1. Get rid of the exams that only test how well you can remember what you’ve been told – they don’t make you a good scientist.
2. An exploratory based learning, where you have a problem to investigate, alone or in a team, then present what you have found to another group who haven’t done that investigation – there is no better way to learn something than to have to teach it yourself!
3. Redesign the curriculum – it makes no sense in the form it is in and the new one released this year is moving in the right direction towards skills based, but still has a long way to go.
4. Make science real. I mean, why would you be interested in carbonates from rocks if you haven’t even looked at a weathered limestone building before? Or live here where the coastal erosion of limestone makes fantastic archways in the cliffs? Things like this allow you to ask about things that you see in the world around you, and I think that is a far more valuable way of learning.
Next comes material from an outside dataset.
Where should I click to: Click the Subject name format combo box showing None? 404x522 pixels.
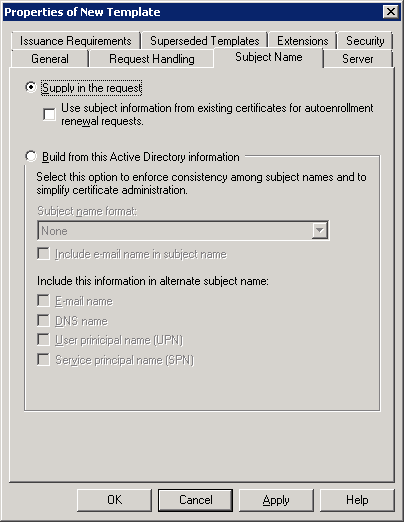point(183,231)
5. Stop assessing schools and teachers based on test scores – from what I have seen, you may as we’ll pick the numbers out of a hat, you poor things are tested soo much and the poor teachers are graded and told off based in your test scores – how is that helping you learn? -
Nicola Rogers answered on 12 Mar 2014:
I am not only a Chemist, my partner is also a Chemistry teacher – and there are many things that I think are wrong with the way Chemistry in particular is taught in schools.
1) many of the text book reaction procedures that are learnt are somewhat outdated and would never happen in a working Chemistry lab – the most obvious example being the use of Bunsen burners, which are absolutely banned in labs full of flammable solvents. Although I see that they are great teaching aids I think it would be beneficial for students to see how the reactions they learn about are actually performed in the research or industrial environment – to make the learning more tangible
2) I think the exam system is a major problem – there is a skill in doing lots of practice papers and learning ‘how to answer questions to match the mark scheme’ – and although this is a great technique to get good grades, it does not make you a good chemist.
I would definitely change both the curriculum and the assessment style – there does need to be more practical work where the work is exploratory and lab reports are written and assessed at the end – but in a way that the labs themselves do not feel like exams all the time – rather exploratory learning aids.
I am also a fan of the inverted classroom idea for STEM subjects; in which the contact time with teachers (ie your lessons) are spent problem solving and essentially doing the tasks you are set for homework normally – but with you teacher to ask for help if you get stuck – and then having to write class notes and read bits of text books (which are often done in lesson time) at home. This would be more appropriate at A Level age, although would also work at GSCE .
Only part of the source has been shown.